監工:“這……沒人膽敢擅自改變炸藥用量的!”

有人忽而大喊。

“陸會長,陸會長方才好像在那附近看着呢!”

“快去看看!”

“快快快!”

黎輕輕下意識地跑至工人們所指的方向。

“陸征!陸征!”

她連喊了三聲陸征的名字,無人回應。

心慌的感覺一瞬間籠罩着黎輕輕,又驚又怕。

徒手扒開了石塊翻找,工人們來勸阻,“黎小姐您遠離此處,萬一再坍塌可就麻煩了!”

監工還一直解釋:“那埋的炸藥用量無誤,底下的人沒這個膽擅自多埋!”

黎輕輕邊扒開邊說道:“那就是施工期間岩體應力變化被破壞了平衡,現在別跟我掰扯這些,立馬把陸征給我找出來!”

山石錯疊,黎輕輕指甲破裂,外翻出血。

早知如此,叫他來盯着作甚!

黎輕輕後悔了。

她後悔沒有親自和陸征道謝,說那些花很美。

後悔對他那樣的态度,管他那日是不是被逼無奈?

眼淚砸在石塊上,她不管不顧找着陸征,又生怕他真的在這些石塊之下被壓着……

接二連三的,其餘人找出了幾個壓在石塊下的工人。

可陸征……

“黎……輕……”

“陸征!”

——

工人在另一邊找到了陸征,姜胤辰火急火燎地趕來,陸家父母也在一旁守着。

姜胤辰:“他怎樣了?”

陸母拭淚說:“傷了腿……”

陸征臉上有大片的淤青,腿上被纏着幾道,姜胤辰一腳踢在病房的門板,“我去核實,自會給您二老一個交代。
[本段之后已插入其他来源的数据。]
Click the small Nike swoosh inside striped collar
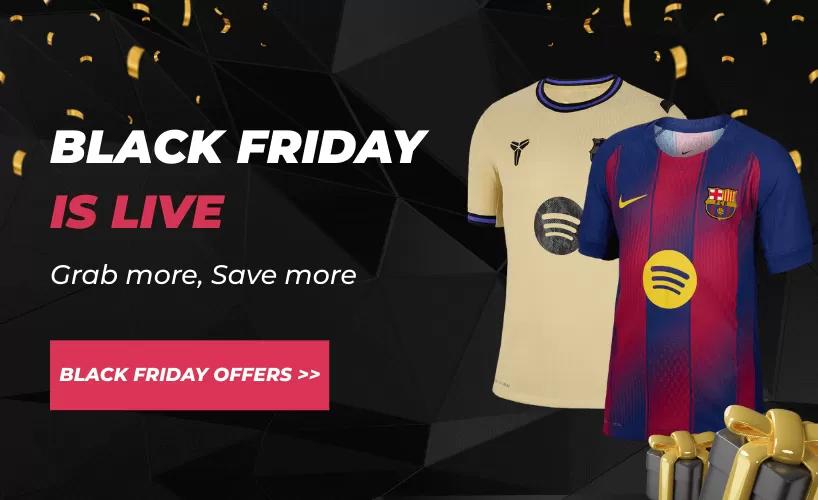Image resolution: width=818 pixels, height=500 pixels. pyautogui.click(x=688, y=152)
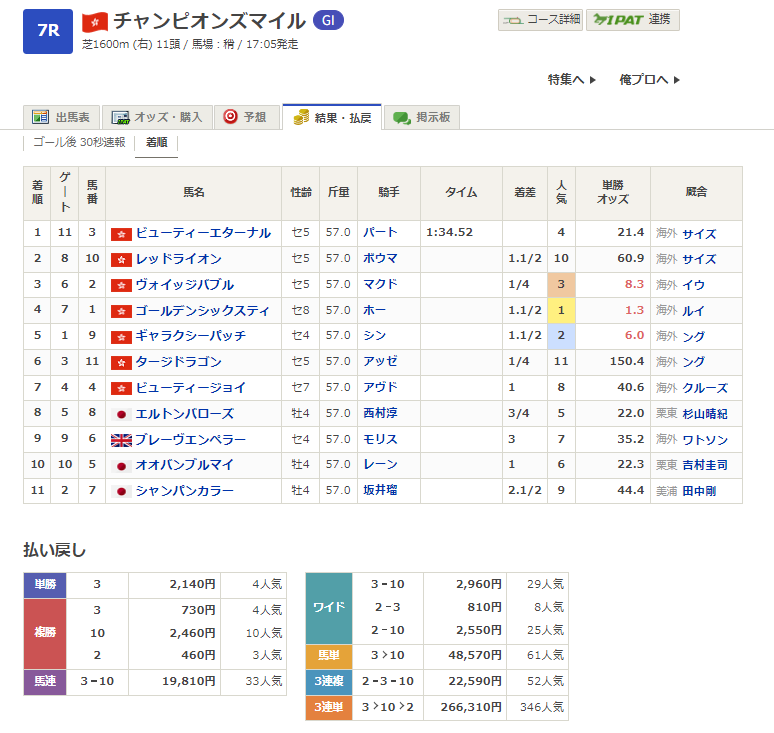Click the yellow 1番人気 cell
The height and width of the screenshot is (733, 774).
click(561, 311)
”

黎輕輕看着昏迷不醒的陸征,起身跟姜胤辰說:“監工再三跟我确認,說是用量無誤。”

“是不是我得一一核實清楚,我兄弟還躺在裏面呢!光憑一張嘴,怎麽讓人信服!”

姜胤辰被氣得不輕,黎輕輕抹了抹眼淚,“我跟你一起去。”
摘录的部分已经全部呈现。